Литмир - Электронная Библиотека

– Как скажите… Понравилось обращение?

– Чего? А-а, этого… так … – скривился Давило и развел руками.

– Нашел, кого спрашивать, – усмехнулся Таранов, – да ему ничего и никто не нравится!

– А что он такого сказал особенного, твой президент? – взвился Давило. – Одно словоблудие, как всегда – усилить, увеличить, добавить… кому, нам с тобой? Ты видел, какие морды в зале сидели? Вот им и увеличат, и добавят и даром раздадут.

– Можно подумать, что при твоей любимой советской власти было не так? – с сарказмом спросил Таранов.

– Нет, не так! Если руководитель лишался партийного билета, он слетал с должности, терял все и превращался в полное ничтожество. А сейчас? Губернатор проворовался, политсовет правящей партии лишает его членства и что? А ничего, как был губернатором, так и остался! Дальше доит или это, как его… капусту рубит.

– Отстреливать надо, по прейскуранту, пачками! – кровожадно произнес Таранов. – А еще в лагеря, каналы рыть и дороги в Сибири строить. Тут я с тобой полностью согласен, Семен.

– Да было все это – лагеря, расстрелы … – отмахнулся Поцелуев. – Все равно воровали.

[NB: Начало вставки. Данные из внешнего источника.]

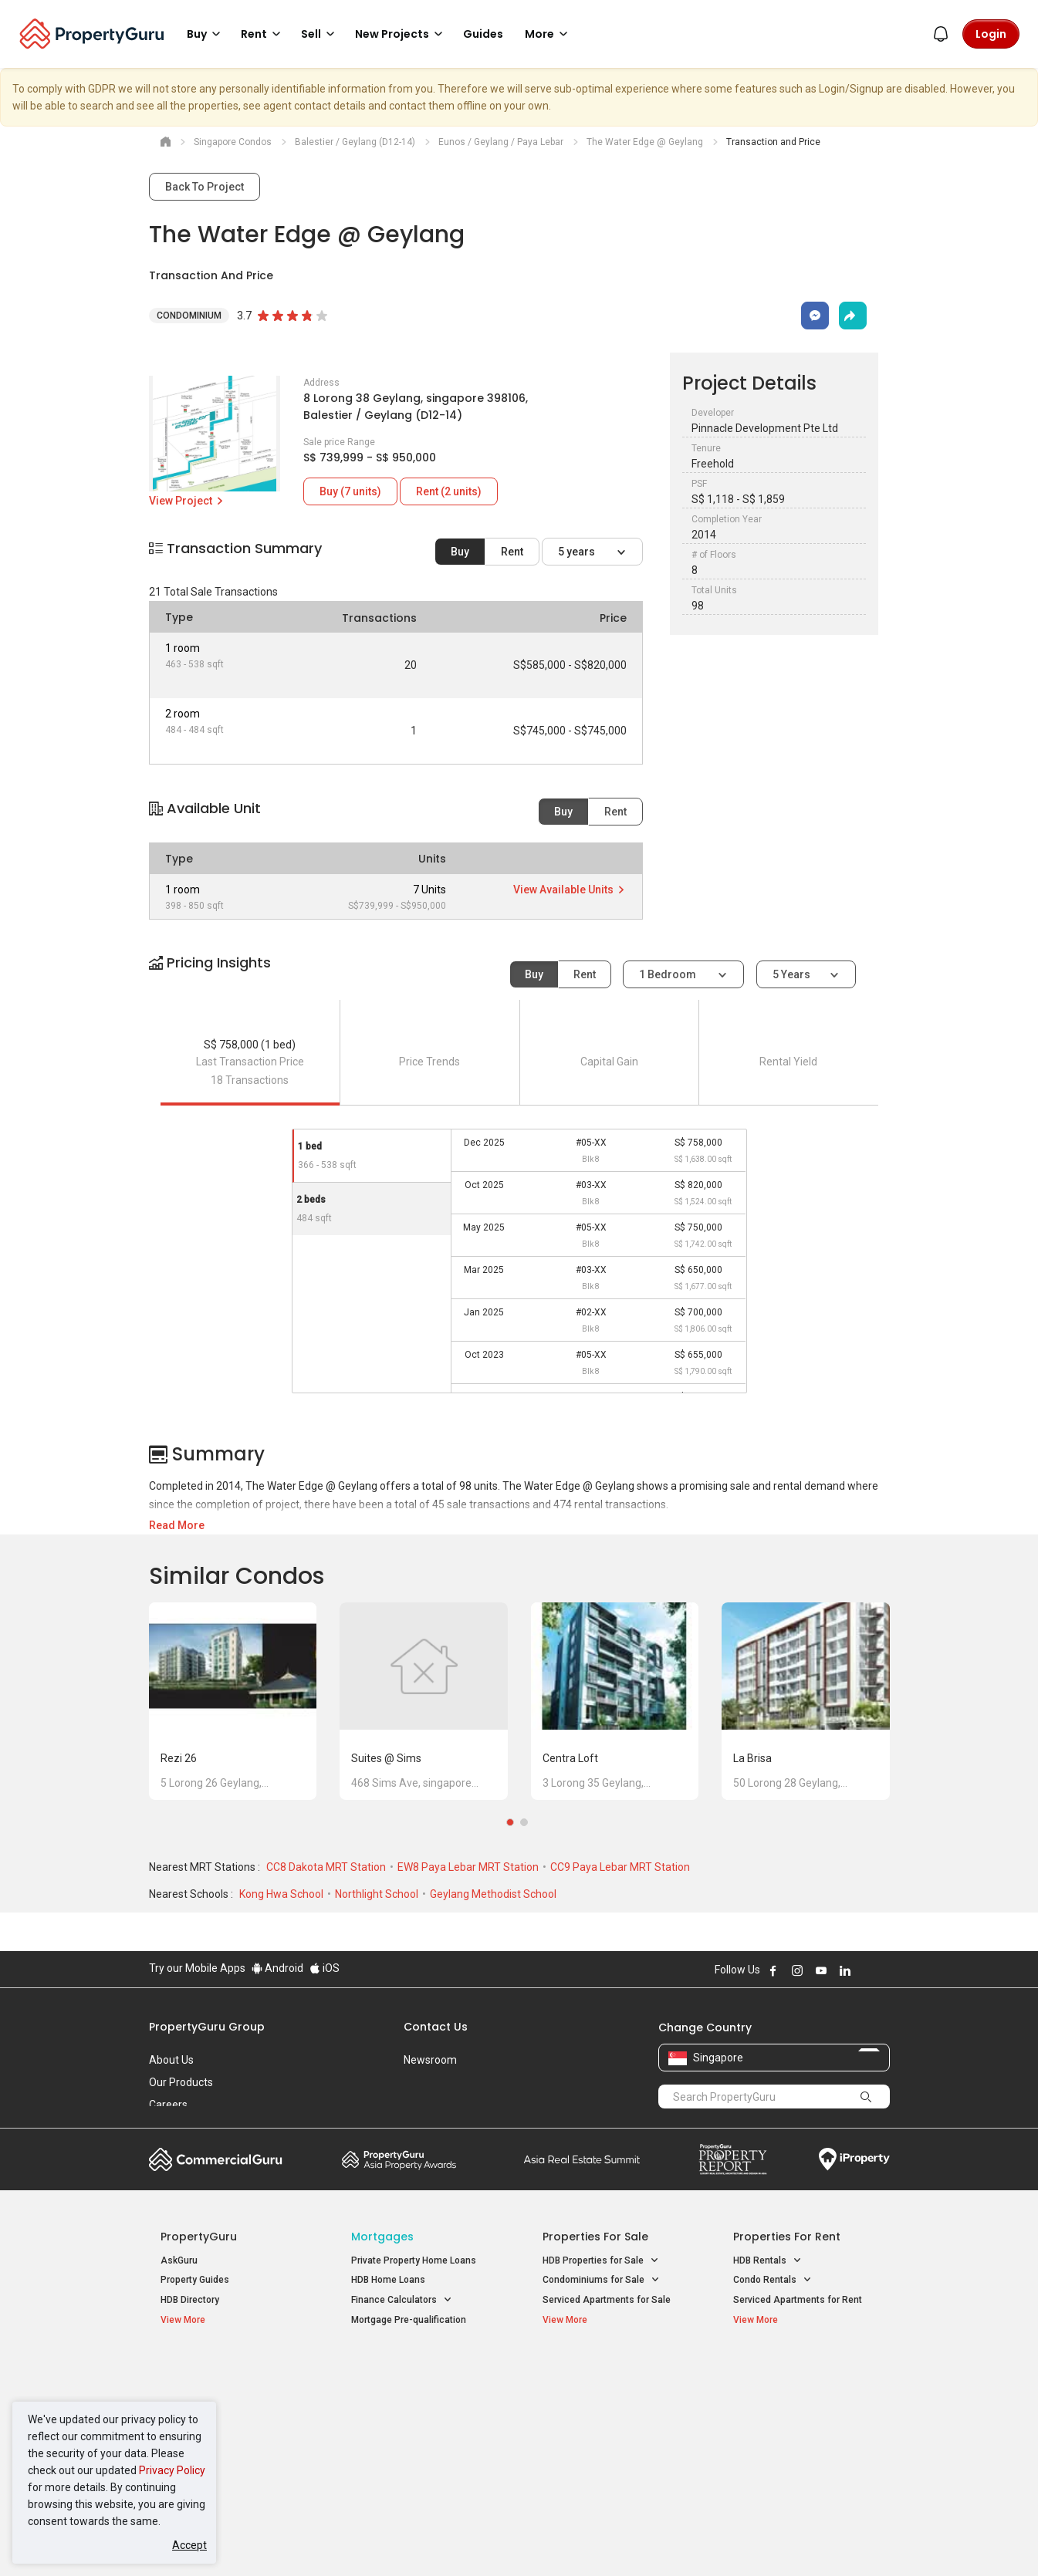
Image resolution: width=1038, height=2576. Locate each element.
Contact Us (436, 2026)
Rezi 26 (179, 1758)
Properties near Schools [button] (602, 2430)
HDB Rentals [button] (767, 2261)
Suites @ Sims (386, 1758)
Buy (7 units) (350, 491)
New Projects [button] (401, 34)
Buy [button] (206, 34)
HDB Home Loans (388, 2279)
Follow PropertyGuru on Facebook (773, 1970)
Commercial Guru (215, 2159)
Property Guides (195, 2279)
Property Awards (399, 2159)
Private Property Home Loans (413, 2260)
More (549, 34)
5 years (577, 551)
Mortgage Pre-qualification (408, 2319)
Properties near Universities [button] (610, 2410)
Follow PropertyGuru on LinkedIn (845, 1970)
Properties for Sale (595, 2236)
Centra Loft (570, 1758)
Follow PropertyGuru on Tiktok (883, 1970)
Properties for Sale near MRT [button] (421, 2410)
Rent (512, 551)
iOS (324, 1968)
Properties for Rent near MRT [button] (421, 2430)
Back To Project (204, 187)
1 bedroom (668, 974)
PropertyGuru (199, 2236)
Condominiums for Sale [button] (601, 2280)
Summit (581, 2159)
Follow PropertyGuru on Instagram (797, 1970)
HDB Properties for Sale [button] (601, 2261)
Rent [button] (263, 34)
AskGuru (179, 2260)
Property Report (732, 2159)
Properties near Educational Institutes (604, 2378)
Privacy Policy (172, 2470)
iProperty (854, 2159)
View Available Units (570, 889)
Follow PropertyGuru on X (866, 1970)
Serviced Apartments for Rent (797, 2299)
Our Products (181, 2082)
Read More (177, 1525)
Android (277, 1968)
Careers (168, 2104)
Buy (460, 551)
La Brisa (752, 1758)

– Но не так же, как сейчас! И потом, другого способа заставить… ну, если не быть честным, то хотя бы бояться нарушать законы не существует. Вот моя дочь живет у немцев. Вы думаете, почему немчура такая честная? От рождения? Хрен, штрафов боятся! У нас за безбилетный проезд в автобусе сотню сдерут и отпустят, а у них двести евро и постановка на учет в полиции. Это означает, что с работы в приличной фирме вас немедленно уволят и больше никуда не возьмут. Ну, сортиры мыть вместе с турками и русскими разве что. А не дай Бог, вякнешь контролеру что ни будь против – вообще капец тебе придет, на принудительные работы отправят или в камеру на пару лет, вот как!

– Мне кажется, что это выдумки, – задумчиво говорит Поцелуев. – Насилие в любом виде не есть решение проблемы. В человеке надо высвободить духовные силы и тогда он сам устремится к возвышенному и честному.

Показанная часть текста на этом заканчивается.